SET TASK:
Turn the lines of the items below into a JSON list of strings, one string per line, from the line containing "580x660 pixels." through the end of the items. Skip blank lines and leave the pictures out.

RECORDED INFORMATION:
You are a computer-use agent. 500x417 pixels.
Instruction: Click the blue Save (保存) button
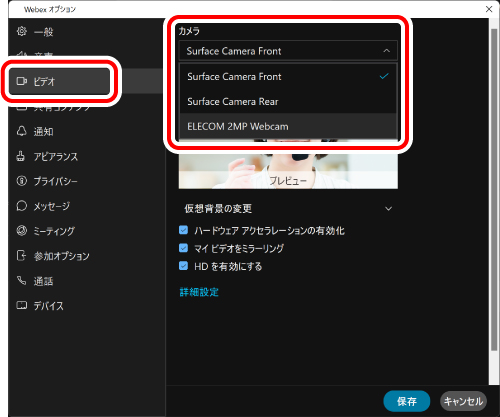406,401
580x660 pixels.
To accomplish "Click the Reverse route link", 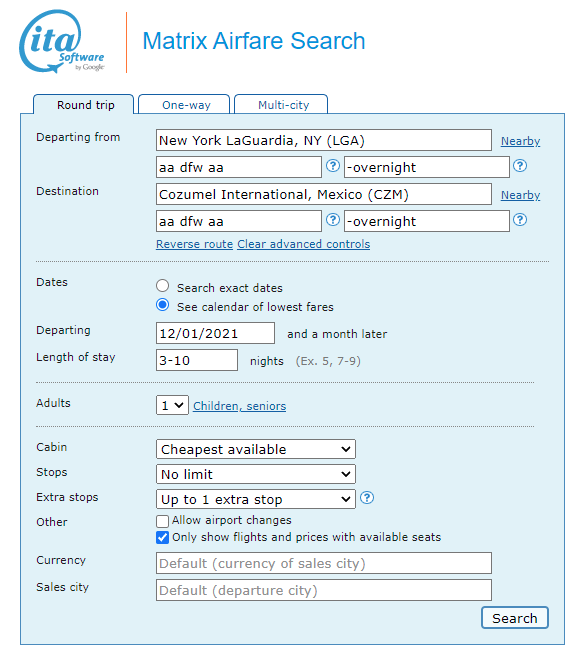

SOLUTION FOR THIS EXERCISE:
[
  "580x660 pixels.",
  "To accomplish \"Click the Reverse route link\", "
]